Cursor Launches Marketplace for AI Coding Tool
The AI-powered code editor Cursor has launched a marketplace for one-click integrations with popular developer tools. The initial launch includes plugins for Linear, Figma, Vercel, Databricks, and Supabase. The move indicates a strategy to embed Cursor more deeply into existing developer workflows through an extensible ecosystem.

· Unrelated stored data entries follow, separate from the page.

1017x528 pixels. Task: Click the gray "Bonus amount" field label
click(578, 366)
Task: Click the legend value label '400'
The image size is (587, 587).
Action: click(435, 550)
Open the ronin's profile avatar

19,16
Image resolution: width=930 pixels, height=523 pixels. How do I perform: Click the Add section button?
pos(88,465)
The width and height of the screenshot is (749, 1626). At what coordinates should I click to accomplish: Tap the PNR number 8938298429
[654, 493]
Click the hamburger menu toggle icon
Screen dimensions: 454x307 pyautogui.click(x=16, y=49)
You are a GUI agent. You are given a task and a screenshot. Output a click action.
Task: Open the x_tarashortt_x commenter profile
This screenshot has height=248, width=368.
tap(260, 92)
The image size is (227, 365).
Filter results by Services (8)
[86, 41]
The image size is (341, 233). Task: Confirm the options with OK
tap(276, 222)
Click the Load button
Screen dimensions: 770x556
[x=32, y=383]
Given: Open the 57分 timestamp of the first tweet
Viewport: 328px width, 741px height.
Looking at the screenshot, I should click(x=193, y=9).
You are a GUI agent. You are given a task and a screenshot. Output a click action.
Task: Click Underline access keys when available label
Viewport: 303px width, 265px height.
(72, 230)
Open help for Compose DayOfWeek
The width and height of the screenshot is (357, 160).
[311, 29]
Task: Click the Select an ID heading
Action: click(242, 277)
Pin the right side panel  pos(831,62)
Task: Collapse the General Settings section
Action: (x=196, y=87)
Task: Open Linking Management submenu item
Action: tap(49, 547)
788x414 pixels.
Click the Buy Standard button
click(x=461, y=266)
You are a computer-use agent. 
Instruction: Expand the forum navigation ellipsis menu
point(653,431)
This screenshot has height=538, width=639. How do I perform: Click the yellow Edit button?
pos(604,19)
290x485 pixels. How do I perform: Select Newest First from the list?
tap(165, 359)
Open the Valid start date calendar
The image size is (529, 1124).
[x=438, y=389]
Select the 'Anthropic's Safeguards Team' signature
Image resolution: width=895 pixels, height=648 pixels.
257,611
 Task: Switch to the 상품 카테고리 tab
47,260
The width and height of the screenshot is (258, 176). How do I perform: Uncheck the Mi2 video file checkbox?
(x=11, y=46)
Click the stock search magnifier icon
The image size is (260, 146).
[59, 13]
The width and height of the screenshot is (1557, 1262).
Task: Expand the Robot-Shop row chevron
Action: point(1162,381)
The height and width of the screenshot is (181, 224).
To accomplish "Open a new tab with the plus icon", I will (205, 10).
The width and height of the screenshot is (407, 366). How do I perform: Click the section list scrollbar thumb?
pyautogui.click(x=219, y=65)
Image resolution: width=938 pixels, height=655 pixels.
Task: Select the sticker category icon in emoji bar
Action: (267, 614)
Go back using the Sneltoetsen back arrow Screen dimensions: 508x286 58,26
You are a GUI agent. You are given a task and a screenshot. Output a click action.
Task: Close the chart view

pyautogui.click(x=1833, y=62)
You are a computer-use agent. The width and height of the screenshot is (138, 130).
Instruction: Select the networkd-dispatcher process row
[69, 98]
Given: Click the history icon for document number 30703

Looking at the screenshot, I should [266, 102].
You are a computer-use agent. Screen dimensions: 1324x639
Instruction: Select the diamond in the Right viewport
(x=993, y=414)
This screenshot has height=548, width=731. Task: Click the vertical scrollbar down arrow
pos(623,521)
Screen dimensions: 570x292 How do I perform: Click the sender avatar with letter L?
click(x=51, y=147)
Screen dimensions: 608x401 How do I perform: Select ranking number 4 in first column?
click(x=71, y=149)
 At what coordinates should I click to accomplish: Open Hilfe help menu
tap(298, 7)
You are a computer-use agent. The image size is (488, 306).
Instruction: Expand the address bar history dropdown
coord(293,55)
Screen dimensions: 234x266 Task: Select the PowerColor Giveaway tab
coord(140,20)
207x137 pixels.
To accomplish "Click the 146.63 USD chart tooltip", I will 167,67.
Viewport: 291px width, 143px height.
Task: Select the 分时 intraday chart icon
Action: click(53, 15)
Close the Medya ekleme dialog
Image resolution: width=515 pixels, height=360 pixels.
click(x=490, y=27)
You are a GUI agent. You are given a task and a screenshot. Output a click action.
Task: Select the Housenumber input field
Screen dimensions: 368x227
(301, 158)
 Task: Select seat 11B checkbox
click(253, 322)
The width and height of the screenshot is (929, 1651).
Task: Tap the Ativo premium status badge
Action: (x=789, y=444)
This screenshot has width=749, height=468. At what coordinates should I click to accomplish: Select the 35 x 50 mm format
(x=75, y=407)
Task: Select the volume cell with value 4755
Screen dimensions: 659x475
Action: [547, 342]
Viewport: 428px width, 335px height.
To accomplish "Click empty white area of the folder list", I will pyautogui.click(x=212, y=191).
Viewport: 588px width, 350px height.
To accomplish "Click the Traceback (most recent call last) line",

- The company behind Cursor, Anysphere, Inc., was founded in 2022 by four MIT students: Michael Truell (CEO), Sualeh Asif (CPO), Aman Sanger (COO), and Arvid Lunnemark. Their initial project focused on AI for mechanical engineering design tools, but they pivoted to software engineering, a domain they knew intimately. - Cursor's marketplace plugins are designed to be more than simple extensions; they bundle AI "primitives" like specialized prompts, connections to external data sources (MCP servers), and dedicated sub-agents that can run tasks in the background. This architecture aims to embed AI deeper into the entire development lifecycle, from translating Figma designs into code to deploying services on AWS or Vercel. - The company has seen exceptionally rapid financial growth, reportedly becoming the fastest B2B software company to go from $1M to $1B in annual recurring revenue. This growth is fueled by a tiered subscription model, with a Pro plan at $20/month and a Business tier at $40/user/month, which has attracted both individual developers and large enterprise teams. - Anysphere has raised a total of $3.38 billion, reaching a valuation of $29.3 billion after a $2.3 billion Series D round in November 2025. Key investors include Andreessen Horowitz (a16z), Thrive Capital, Accel, and strategic partners like NVIDIA and Google. - The founding team's deep technical background and focus on the developer experience of "vibe coding" is a core part of their strategy, differentiating them from competitors like GitHub Copilot. They forked VS Code to build an "AI-native" editor from the ground up, rather than adding AI as a plugin to an existing editor. - To reduce dependency on costly third-party models from providers like OpenAI and Anthropic, Cursor launched its own proprietary coding model called Composer in October 2025. This model is trained on the vast amount of code generated by its user base, creating a data flywheel intended to improve performance and control costs. - While praised for boosting productivity, the company faced backlash from developers in June 2025 after changing its Pro plan from a fixed number of requests to a credit-based system where users could be charged for overages. The company later apologized and rolled back some of the limits. - One of the four co-founders, Arvid Lunnemark, departed the company in October 2025. He left to establish a new venture named Integrous Research, a lab focused on developing systems for safer AI.